When finding the derivative of the cosecant function, we use the formula: \( \frac{d}{dx}[\csc x] = -\csc x \cot x \). This formula emerges from using the quotient rule on \(\csc x = \frac{1}{\sin x}\). It is significant to acknowledge the negative sign and the inclusion of \(\cot x = \frac{\cos x}{\sin x}\), emphasizing the relation between different trigonometric functions.

The power rule is a cornerstone of differentiation, enabling us to differentiate functions that are polynomials or can be expressed with a power of \(x\). The general rule states that for any real number \(n\), the derivative of \(x^n\) is \(nx^{n-1}\). This rule simplifies the process of finding derivatives and is particularly useful for functions that include variables raised to a power.

Application in the Problem

In the original exercise, the term \(4 \sqrt{x}\) is differentiated. Noticing that this can be expressed as \(4x^{1/2}\), we apply the power rule:

• First, bring down the exponent as a coefficient: \(1/2\).
• Then, reduce the exponent by one: \(x^{-1/2}\).
• Combine the coefficient with the constant to calculate: \(4 \times \frac{1}{2} = 2\).

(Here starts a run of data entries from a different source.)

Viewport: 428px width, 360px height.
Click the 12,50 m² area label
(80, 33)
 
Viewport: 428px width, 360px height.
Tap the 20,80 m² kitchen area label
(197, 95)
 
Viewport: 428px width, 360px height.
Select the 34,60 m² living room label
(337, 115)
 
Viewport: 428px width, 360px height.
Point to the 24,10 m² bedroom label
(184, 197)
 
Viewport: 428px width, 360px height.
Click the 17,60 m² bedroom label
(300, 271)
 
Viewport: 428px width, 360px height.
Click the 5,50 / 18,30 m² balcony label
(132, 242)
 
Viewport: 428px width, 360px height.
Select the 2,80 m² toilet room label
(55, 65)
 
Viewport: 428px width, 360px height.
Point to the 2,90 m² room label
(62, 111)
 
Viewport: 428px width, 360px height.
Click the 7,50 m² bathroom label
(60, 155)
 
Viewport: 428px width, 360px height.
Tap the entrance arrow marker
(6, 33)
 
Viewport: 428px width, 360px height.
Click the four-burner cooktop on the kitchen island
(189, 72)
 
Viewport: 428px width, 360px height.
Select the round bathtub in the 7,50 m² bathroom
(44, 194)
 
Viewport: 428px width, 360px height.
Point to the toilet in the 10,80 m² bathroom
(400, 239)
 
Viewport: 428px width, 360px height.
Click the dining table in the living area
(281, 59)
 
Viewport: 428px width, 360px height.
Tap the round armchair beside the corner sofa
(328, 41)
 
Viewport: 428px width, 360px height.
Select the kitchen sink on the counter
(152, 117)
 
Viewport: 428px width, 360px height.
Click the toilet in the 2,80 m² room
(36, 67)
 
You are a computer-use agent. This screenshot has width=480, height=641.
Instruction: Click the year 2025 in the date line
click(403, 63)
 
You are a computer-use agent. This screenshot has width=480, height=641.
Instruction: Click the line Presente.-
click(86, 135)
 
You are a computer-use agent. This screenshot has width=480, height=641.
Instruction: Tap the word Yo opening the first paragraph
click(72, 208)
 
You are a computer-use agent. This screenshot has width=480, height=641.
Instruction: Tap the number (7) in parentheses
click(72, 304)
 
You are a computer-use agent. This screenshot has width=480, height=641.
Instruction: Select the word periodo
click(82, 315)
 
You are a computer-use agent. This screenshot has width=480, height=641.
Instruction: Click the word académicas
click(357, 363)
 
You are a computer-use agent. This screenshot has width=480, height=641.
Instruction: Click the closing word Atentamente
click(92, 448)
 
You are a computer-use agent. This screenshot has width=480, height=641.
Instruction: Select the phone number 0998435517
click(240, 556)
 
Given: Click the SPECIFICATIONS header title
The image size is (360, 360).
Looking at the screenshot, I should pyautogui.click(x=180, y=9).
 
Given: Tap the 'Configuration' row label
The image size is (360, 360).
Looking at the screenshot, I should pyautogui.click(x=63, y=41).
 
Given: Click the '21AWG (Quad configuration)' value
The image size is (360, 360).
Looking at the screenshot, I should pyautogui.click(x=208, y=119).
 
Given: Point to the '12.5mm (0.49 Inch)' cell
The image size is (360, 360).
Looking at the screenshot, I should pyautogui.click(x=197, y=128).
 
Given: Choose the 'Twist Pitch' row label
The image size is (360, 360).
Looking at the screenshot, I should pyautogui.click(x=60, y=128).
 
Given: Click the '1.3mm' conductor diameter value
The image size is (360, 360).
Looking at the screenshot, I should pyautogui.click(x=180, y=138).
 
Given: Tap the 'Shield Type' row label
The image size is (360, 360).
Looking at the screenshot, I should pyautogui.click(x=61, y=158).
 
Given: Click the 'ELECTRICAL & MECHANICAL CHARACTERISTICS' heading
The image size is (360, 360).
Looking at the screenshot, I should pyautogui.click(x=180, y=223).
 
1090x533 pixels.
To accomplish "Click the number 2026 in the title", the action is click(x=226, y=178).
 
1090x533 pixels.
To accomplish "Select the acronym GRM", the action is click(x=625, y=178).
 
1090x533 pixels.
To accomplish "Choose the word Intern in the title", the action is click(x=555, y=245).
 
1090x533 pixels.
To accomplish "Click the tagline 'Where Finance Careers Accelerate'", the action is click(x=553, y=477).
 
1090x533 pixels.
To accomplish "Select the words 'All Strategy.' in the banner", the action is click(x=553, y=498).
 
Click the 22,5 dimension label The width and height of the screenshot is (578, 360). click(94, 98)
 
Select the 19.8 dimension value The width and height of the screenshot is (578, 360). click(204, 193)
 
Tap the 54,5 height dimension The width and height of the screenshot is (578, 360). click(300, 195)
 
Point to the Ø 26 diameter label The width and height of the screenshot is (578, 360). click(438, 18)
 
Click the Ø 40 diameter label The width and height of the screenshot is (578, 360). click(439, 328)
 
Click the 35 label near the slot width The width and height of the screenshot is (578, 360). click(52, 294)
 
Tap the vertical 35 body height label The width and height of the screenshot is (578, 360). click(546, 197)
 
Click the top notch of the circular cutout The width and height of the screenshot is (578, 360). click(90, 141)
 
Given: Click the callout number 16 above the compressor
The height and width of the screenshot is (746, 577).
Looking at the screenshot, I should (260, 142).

Thus, the derivative of \(4x^{1/2}\) is \(2x^{-1/2}\), showcasing the simplicity and power of the power rule.

Exponential differentiation primarily deals with functions that have a variable in the exponent. The basic form we deal with is \(e^x\), where \(e\) is the base of natural logarithms, approximately 2.71828. When dealing with an exponential function of the form \(e^{ax}\), its derivative is \(ae^{ax}\). This results from the chain rule and the unique property of exponential functions that they are proportional to their derivative.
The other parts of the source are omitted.